Ülkemizde Süreklilik Arz Eden Felaketler Ve Denetim Eksikliği
Teknolojinin hızla ilerlediği, insansız hava araçlarının, yapay zekânın ve uzun menzilli füzelerin tartışıldığı 21. yüzyılda, hâlâ deprem dayanıklı binalar inşa edememenin, maden ocaklarında göçük riskini önleyememenin, sel ve heyelana karşı şehirleşme planlarını uygulamaya koyamamanın ve yangınlara karşı etkili tedbirler alamamanın üzüntüsü içindeyiz.
Daha dün Kartalkaya’da, sömestr tatilini ailesiyle geçirmek isteyen 79 masum can, denetimsizlik sonucu çıkan bir yangında hayatlarını kaybettiler. Bu elim olayda sorumluluğu üstlenen kimse olmadı; aksine suç, çeşitli yerlere mal edilmeye çalışıldı. Hayatını kaybedenlere Allah'tan rahmet diliyor, bu tür acıların bir daha yaşanmamasını temenni ediyoruz. Ancak bu olay, denetimin ne kadar önemli olduğunu ve asla para, siyasi baskı veya yandaş ilişkileriyle gölgelenmemesi gerektiğini acı bir tecrübeyle bir kez daha gösterdi.
Peki, denetimlerin kimler tarafından ve nasıl yapılması gerekiyor?
3194 sayılı İmar Kanunu'nun 124. maddesinin birinci fıkrasında belirtildiği üzere, "Yapı, bina, tesis ve işletmelerde yangın güvenliğinden; kamu ve özel kurum ve kuruluşlarda en büyük amir, diğer bina, tesis ve işletmelerde ise sahip veya yöneticiler sorumludur." Bu bağlamda, sorumluların tespit edilerek gerekli caydırıcı cezalara çarptırılması elzemdir.
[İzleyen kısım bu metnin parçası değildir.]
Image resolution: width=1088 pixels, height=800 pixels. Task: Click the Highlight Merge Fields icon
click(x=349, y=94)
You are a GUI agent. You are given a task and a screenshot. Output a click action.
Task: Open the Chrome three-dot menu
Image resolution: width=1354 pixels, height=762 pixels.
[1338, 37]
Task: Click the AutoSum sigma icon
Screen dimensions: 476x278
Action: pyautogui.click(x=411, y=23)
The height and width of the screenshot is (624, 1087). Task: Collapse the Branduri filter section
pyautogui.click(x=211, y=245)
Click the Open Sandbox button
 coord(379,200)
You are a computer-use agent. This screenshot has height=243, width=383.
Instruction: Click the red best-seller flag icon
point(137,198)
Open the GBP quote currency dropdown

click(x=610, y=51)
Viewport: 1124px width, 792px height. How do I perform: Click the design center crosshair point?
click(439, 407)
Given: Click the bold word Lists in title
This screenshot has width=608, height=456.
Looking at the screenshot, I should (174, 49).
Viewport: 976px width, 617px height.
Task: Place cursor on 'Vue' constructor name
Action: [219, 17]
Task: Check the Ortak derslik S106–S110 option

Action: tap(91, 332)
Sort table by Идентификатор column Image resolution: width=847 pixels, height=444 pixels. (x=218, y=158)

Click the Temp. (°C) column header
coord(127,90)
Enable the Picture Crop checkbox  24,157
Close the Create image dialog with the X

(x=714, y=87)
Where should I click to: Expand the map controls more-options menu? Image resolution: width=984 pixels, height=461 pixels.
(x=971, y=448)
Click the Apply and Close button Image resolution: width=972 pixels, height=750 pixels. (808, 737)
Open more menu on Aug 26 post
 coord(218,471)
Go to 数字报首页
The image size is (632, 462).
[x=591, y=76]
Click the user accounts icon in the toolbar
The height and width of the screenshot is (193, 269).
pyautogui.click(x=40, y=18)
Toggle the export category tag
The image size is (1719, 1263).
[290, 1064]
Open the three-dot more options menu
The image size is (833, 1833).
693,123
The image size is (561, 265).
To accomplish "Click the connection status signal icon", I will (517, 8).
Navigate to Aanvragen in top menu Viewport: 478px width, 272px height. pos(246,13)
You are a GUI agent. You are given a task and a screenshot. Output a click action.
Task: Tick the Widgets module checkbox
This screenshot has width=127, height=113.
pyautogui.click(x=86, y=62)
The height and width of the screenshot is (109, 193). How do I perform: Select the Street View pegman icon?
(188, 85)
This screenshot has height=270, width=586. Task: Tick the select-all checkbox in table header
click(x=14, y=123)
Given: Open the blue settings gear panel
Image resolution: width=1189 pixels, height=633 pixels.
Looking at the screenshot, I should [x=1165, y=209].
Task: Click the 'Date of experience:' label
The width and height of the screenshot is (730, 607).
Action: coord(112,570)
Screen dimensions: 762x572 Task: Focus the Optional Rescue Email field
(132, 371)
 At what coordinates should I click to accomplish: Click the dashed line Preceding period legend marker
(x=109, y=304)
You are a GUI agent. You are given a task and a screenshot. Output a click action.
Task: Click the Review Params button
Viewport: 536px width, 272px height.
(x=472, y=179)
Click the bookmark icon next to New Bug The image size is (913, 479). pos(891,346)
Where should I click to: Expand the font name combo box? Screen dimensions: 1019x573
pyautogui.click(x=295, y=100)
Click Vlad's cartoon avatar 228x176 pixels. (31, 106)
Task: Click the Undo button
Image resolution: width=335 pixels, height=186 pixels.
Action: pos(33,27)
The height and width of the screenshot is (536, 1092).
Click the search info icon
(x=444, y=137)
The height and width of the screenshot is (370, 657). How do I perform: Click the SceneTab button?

Olayın merkezinde hangi kurumun olduğu sorusu önem kazanıyor: Bolu Belediyesi mi yoksa Turizm Bakanlığı mı? Bolu Belediyesi'nin, büyükşehir statüsünde olmaması ve turizm belgesi taşıması nedeniyle denetleme yetkisinin sınırlı olduğu, ancak dilekçe ile talep edilmesi halinde denetleme yapabildiği öğrenilmiştir. Turizm Bakanlığı ise işleyişi tam olarak araştırdıktan sonra bir açıklama yapacağını belirtmiştir. Büyükşehir olmayan belediyelerde, şehrin kamu ve kurumsal ya da turizm belgeli yerlerindeki inşaatları ve işletmeleri kimin denetlediği sorusu gündeme gelmektedir. İl Özel İdare'nin bu denetim görevinden haberdar olup olmadığı sorgulanmalıdır.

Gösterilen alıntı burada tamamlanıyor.